What the task asks → Take the data from its first line. Print each line exactly until the line containing "Go to the People" has been printed too.

===== Source material =====

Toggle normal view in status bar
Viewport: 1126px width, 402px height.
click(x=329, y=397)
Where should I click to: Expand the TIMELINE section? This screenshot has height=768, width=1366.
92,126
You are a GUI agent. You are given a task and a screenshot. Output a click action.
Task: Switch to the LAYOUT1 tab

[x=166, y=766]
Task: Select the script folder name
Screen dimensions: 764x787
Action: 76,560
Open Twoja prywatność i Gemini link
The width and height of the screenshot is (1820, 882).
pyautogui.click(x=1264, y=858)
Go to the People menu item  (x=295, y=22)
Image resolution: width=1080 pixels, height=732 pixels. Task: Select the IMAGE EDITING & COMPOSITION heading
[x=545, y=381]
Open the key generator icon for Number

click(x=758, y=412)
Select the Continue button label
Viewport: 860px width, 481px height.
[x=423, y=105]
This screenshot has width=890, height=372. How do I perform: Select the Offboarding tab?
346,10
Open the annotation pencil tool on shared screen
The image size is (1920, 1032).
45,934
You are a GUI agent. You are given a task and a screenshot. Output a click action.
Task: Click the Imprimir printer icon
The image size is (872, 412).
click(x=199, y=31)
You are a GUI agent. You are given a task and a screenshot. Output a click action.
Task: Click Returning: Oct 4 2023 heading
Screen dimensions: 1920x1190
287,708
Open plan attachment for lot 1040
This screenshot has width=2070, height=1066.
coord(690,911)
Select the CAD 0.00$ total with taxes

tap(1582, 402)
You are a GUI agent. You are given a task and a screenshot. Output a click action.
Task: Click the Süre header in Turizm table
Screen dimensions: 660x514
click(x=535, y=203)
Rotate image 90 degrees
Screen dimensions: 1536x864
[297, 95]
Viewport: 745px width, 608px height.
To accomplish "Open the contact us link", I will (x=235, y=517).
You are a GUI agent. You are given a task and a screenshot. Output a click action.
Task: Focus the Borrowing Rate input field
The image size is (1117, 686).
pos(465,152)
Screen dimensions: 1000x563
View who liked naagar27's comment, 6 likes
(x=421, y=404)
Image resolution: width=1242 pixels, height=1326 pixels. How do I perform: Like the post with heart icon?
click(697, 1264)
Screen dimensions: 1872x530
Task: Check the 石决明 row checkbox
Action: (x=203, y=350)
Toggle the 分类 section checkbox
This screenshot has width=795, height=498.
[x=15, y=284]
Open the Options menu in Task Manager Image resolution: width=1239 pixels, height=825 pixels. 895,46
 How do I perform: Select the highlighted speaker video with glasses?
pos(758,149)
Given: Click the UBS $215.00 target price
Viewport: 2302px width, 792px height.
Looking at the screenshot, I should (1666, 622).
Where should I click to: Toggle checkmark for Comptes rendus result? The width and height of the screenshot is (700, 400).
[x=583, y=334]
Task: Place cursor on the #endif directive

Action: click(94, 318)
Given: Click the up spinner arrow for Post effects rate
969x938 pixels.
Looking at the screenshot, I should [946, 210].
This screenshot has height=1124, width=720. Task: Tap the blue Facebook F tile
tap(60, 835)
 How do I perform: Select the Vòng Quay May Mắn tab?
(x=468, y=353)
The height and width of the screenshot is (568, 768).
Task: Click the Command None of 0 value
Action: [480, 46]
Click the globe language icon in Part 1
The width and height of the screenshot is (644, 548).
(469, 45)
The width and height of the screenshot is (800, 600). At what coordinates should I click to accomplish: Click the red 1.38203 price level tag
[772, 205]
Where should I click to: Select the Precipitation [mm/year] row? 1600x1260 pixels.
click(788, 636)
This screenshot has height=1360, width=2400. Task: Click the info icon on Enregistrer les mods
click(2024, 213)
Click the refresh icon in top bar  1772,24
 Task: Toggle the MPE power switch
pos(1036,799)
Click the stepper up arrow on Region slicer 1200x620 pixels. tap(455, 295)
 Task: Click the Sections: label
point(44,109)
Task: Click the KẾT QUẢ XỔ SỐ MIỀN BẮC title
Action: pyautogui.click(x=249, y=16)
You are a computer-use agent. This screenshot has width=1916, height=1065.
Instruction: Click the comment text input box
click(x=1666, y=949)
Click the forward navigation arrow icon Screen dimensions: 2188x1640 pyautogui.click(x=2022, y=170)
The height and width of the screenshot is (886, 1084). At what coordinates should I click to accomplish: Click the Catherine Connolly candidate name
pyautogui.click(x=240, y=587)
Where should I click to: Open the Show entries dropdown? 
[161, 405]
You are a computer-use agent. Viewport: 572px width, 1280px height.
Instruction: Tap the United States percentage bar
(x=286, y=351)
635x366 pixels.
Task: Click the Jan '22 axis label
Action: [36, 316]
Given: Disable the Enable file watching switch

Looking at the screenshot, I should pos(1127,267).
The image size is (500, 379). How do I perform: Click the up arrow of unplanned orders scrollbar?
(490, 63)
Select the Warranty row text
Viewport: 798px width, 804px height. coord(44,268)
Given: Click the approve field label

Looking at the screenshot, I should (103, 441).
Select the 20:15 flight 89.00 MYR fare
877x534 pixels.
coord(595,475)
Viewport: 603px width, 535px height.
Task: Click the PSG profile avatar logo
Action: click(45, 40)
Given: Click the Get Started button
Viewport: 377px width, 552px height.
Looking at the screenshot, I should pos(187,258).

=====

Solution to this problem →
Toggle normal view in status bar
Viewport: 1126px width, 402px height.
click(x=329, y=397)
Where should I click to: Expand the TIMELINE section? This screenshot has height=768, width=1366.
92,126
You are a GUI agent. You are given a task and a screenshot. Output a click action.
Task: Switch to the LAYOUT1 tab

[x=166, y=766]
Task: Select the script folder name
Screen dimensions: 764x787
Action: 76,560
Open Twoja prywatność i Gemini link
The width and height of the screenshot is (1820, 882).
pyautogui.click(x=1264, y=858)
Go to the People menu item  (x=295, y=22)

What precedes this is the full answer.